Which takes us back to the question above, but we could change it a little bit so that it can apply to the different age groups: “Why do we continue to do theatre for children and young people?” 

Children account for a large percentage of mankind, population, nation, people, fellow citizen. They are our faithful friends. Are, were and will be.” So Korczak said, and he knew children very well.

Children and young people are here today; they are full citizens of our present, travel companions, regardless of their country of residence and traditional culture.

With their amazing unpredictability, they keep reminding us that all we have to do is to listen. Or we will lose them. And we would lose fragments of an incredibly logical and analogical thinking that they are constantly capable to offer us – provided that we observe and listen to them with respect and with the curiosity for what we do not know. Which is not only their world, but the way they perceive the world. This perceptive quality belongs to all the children of the world.

What changes is what they experience in the various cultures, but what they need from and ask to the adult world remains the same.

In particular, their need to know what the world is remains the same.

And they need to know all its aspects, even the ones we do not think important for them, the ones we believe are exclusive to the adult world.

Children observe the adult world constantly, because it is by watching and listening to the adults that they learn and build their knowledge, their  view of the world.

When we speak about what we can offer children, we should remember that, while we ask ourselves what to do, they keep their eyes fixed on us, and by studying us, they learn.

So, while being aware of their needs, we should keep asking ourselves how we can take care of them with our art, remembering that children simply ask us to be available, pay attention and listen.

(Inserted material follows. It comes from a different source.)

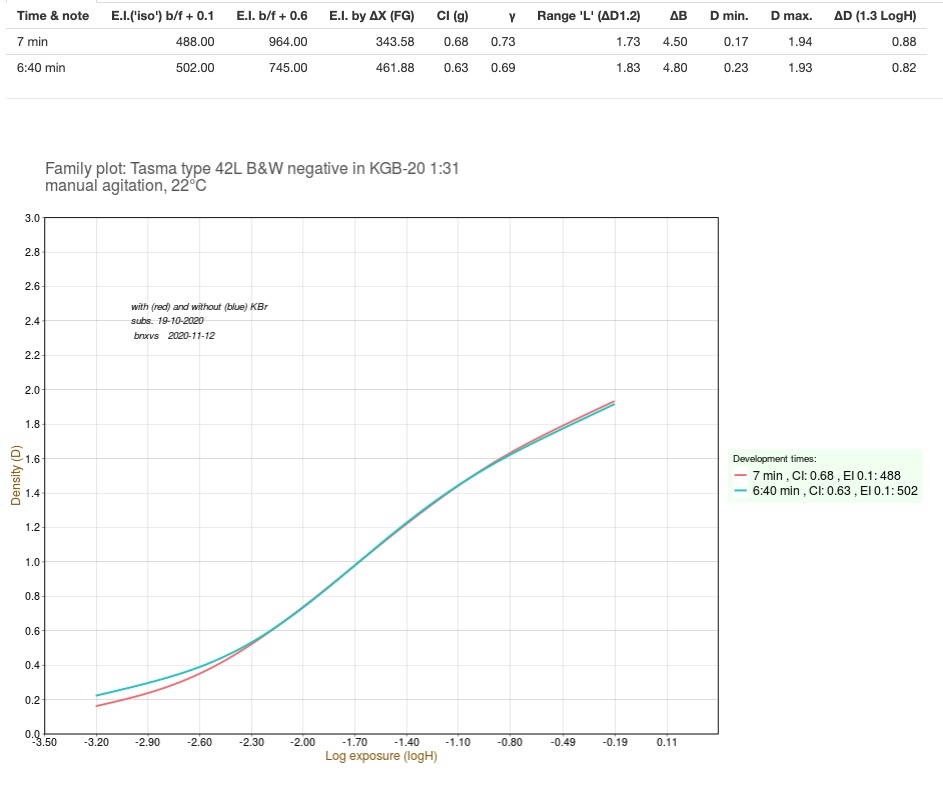
Task: Click the 'Time & note' column header
Action: point(53,15)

To be there.

Children look at the world with eyes hungry for knowledge and empathy.

Eyes open wide, eager to take in every detail and be amazed. “Wide eyes”.

Wide eyes, another Small size project, will be celebrating the conclusion of the European project Small Size – Performing Arts for Early years, in Galway, Ireland, from 1 to 4 February next year.

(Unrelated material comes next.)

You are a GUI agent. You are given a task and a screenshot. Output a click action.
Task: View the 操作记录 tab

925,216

To join us in Galway can be an occasion to learn more about theatre for very young children.

“Wide eyes”. We like to think that the adults’ eyes are the same, especially the eyes of the artists. Eyes wide open to what’s around us, and able to look far to understand and feel. Perhaps that’s not how it works, but let us not forget the importance of the intention, and, on the other hand, the willingness of the many artists who – just like all our friends of Small Size – continue to take care of children with their art.

Small children watch and listen to learn, to discover the world and perceive its innumerable details.

And the many experiences that Small size has collected during their journey with the little ones are proof of it. 

Young children have their own cultural dimension and their own way of perceiving and feeling, as well as their own pace.

They think in a complex way and feel in ways we don’t know yet.

We might not understand them, but with them we can establish strong sensory-based relationships.

Different sensitivities gather together in the artistic experience.

To share our own sensitivity, even for 30 minutes, is something extraordinary.

But when the meeting “works”, when artists really succeed in taking care of the children with their art, then, during those 30 minutes, it is possible to see the wide eyes, which become a tale within a tale.

Little children have a unique ability to convey the intensity of their amazement, like nobody else does.

Glances and postures entwine with the artists’ actions, enriching the subtle connection that comes to life and ends in the course of an artistic experience.

And this way of living and making art cannot have boundaries, it must move across national borders, because Small size is a network, and networks do move across borders – all borders – in a transnational, multi-cultural and multi-generational dimension that could be the future of ASSITEJ.